Posted Monday, June 4, 2012, at 12:21 PM
Mike Konczal has a fascinating interview up with Joe Gagnon, a former high-level Federal Reserve staffer and proponent of monetary stimulus, that provides a useful insider's critique of why the central bank isn't delivering the full employment goods.
One key point is that the Fed staff puts much more emphasis on the literal mechanics of asset purchases and much less on the expectations channel than I think is warranted. A second is that Gagnon doesn't really think that "political" issues are operating as a major constraint here. Rather, there are legal barriers as to what can be done in terms of asset purchases that interact with the somewhat myopic focus on purchases per se rather than expectations to create an unnecessary sense of constraint. The third is that the Federal Reserve has constructed a very asymmetrical risk function for itself, where years and years and years of elevated unemployment is considered unfortunate but even a brief span of above-target inflation is worrysome. This is an issue for a separate post, but I think people need to realize that as long as that's the case neither monetary nor fiscal policy can be very effective. At this point in the game it would be extraordinarily difficult to have rapid job growth without some price spikes.
But one issue I wished Gagnon had expanded on more is foreign exchange:
In terms of the asset purchases, the Fed is limited by law to the Treasury, agency, and agency MBS markets plus foreign exchange.

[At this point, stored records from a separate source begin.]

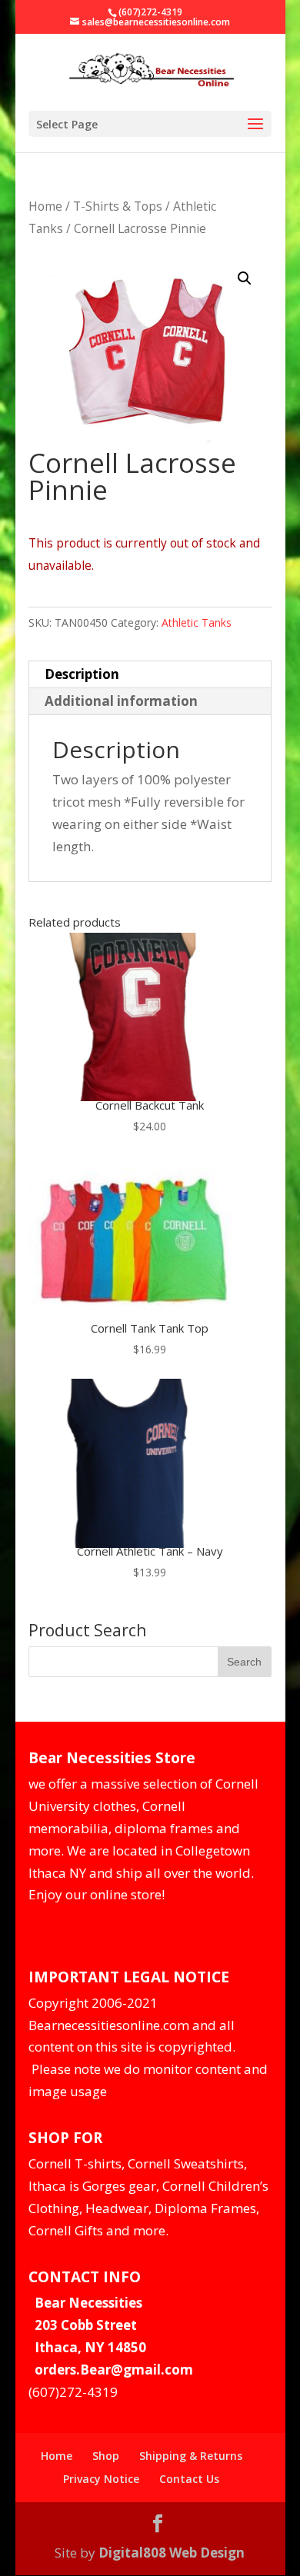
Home (45, 206)
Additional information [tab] (121, 701)
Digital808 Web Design (171, 2552)
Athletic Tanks (197, 622)
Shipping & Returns (190, 2455)
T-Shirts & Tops (117, 206)
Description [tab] (82, 674)
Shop (105, 2455)
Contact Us (189, 2478)
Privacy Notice (101, 2478)
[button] (244, 278)
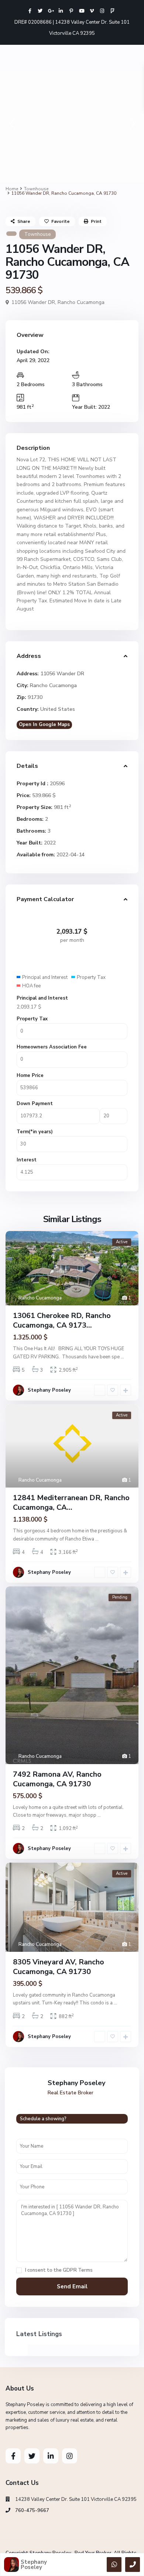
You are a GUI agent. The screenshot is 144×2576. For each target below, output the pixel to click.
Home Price (30, 1075)
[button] (12, 126)
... (122, 1357)
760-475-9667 (32, 2510)
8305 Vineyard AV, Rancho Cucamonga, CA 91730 (58, 1967)
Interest (27, 1160)
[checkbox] (19, 2270)
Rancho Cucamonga (81, 302)
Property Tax (32, 1019)
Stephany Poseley (49, 1390)
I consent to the (59, 2270)
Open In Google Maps (44, 724)
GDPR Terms (78, 2270)
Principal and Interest (42, 998)
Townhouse (36, 189)
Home (12, 189)
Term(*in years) (35, 1131)
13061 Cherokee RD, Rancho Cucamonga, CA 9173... (62, 1320)
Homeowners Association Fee (52, 1047)
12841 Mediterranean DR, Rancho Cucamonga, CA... (71, 1502)
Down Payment (35, 1103)
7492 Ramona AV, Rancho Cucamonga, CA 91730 (57, 1779)
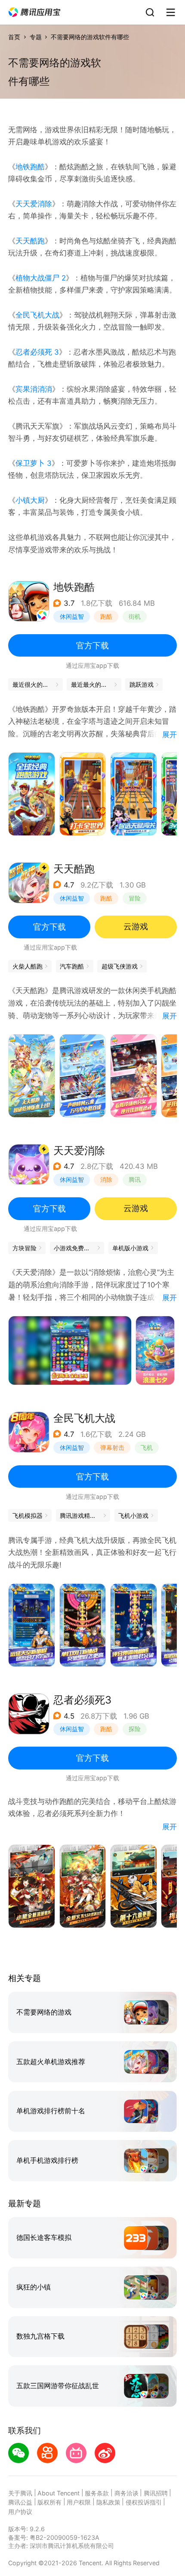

Buying foreign exchange would be viewed as economic warfare by many countries, so it is probably ruled out even though it reflects rank hypocrisy on the part of foreign governments that are massively buying dollars.
This "economic warfare" issue strikes me as more of an opportunity than a problem. For an economy as large as the United States to stimulate itself purely through foreign exchange purchases isn't very practical, but if a determined program of monetary expansion via FX purchases prompted massive foreign retaliation then we'd be getting somewhere. After all, right now the European Central Bank is refusing to engage in the volume of monetary activism that the European Union needs and the Fed is refusing to engage in the volume of activism that the United States needs. But if both central banks start racing to outgun each other in terms of purchasing each other's assets, then that'd be a win-win in which both continents get some much-needed stimulus.